How to Consolidate Student Loans

Read on to find out more about the process of consolidation of students loan.
How to Consolidate Student Loans
What are student loans?

A student loan is a kind of credit creation facility that is availed by students to pay the tuition fess of universities or educational institutes. This credit creation facility has been made available, to facilitate the education of students. A student loan can be availed by any student irrespective of their exam scores. In some countries, these loans are made available by government or nationalized banks. In some cases the universities also provide this facility for students.

Types of student loans and their consolidation

There are two types of student loans; namely a subsidized loan and a non-subsidized loan. In a subsidized loan, the student is not required to pay any kind of interest while studying at the college, university or school. The interest for this time period is often paid by the government or is carried forward to the later time period i.e. the time period after the student graduates. The second type of student loan is the non-subsidized student loan. In this kind of loan the whole amount of interest is to be paid by the student and the period of repayment begins when the student commences his eduction.

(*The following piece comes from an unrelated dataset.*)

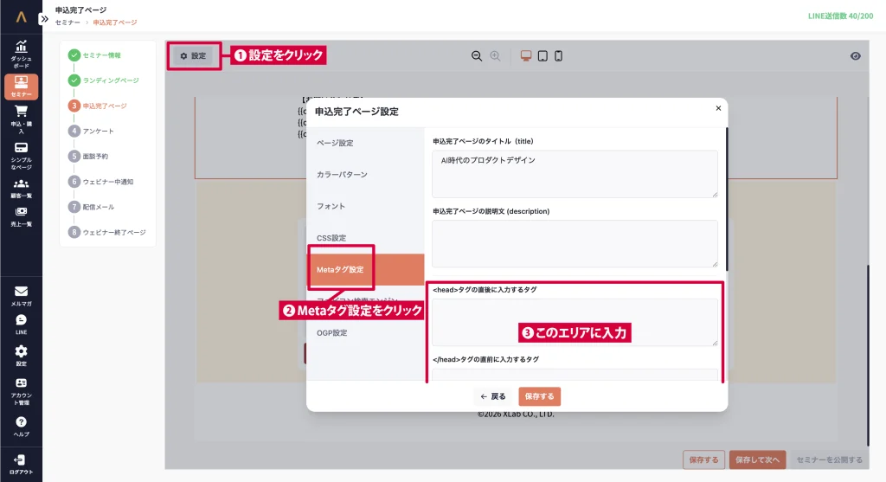This screenshot has width=886, height=482.
Task: Toggle the eye preview visibility icon
Action: [x=855, y=56]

What is consolidation of student loan?

A consolidation of a loan is another loan that is taken to repay the student loan. A consolidation loan has a very low rate of interest and a long repayment period. The periodical payments are less costly as compared to the original students loan.

Before availing the consolidation for students loan one must consider the following steps.

Step 1: Rate of Interest

If the rate of interest for a student loan is high, then naturally the periodical payment also becomes costly. In such a scenario the student is burdened financially and is drained of cash. In such a case it is always wise to apply for a consolidation loan. However before applying for a consolidation loan, one must calculate and compare, the periodical payments and the total interest that is to be paid and the amount of the total transaction of both the loans (original students loan and consolidation loan).

Step 2: Credit History

The credit history is an important factor that is considered by the lenders. Hence it is always important to have a good credit history. A good credit history can also get the borrower, better terms (rate of interest and period of repayment) for the loan and also a quick sanctioning. The banks also willingly provide added terms for students with a sound credit history. Hence in order to avail the advantages of a good credit history, clear off all the possible debts before applying for the consolidation loans.

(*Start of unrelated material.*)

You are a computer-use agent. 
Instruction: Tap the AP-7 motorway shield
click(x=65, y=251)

Step 3: Online Calculators

Many lending organizations provide periodic payment calculators on their websites. To get the rates of interest and amount of periodic payments, put in the figures of your original students loan. Run your figures through all the available calculators and then choose the one that suits you the best.

Though the facility of consolidation for students loan is very convenient, it is always advisable to calculate the periodic payment and the total payment. Sometimes it also happens that one ends up paying much more money in the process of availing the consolidation loan. One must also try to explore all the available student consolidation loans, before making an application.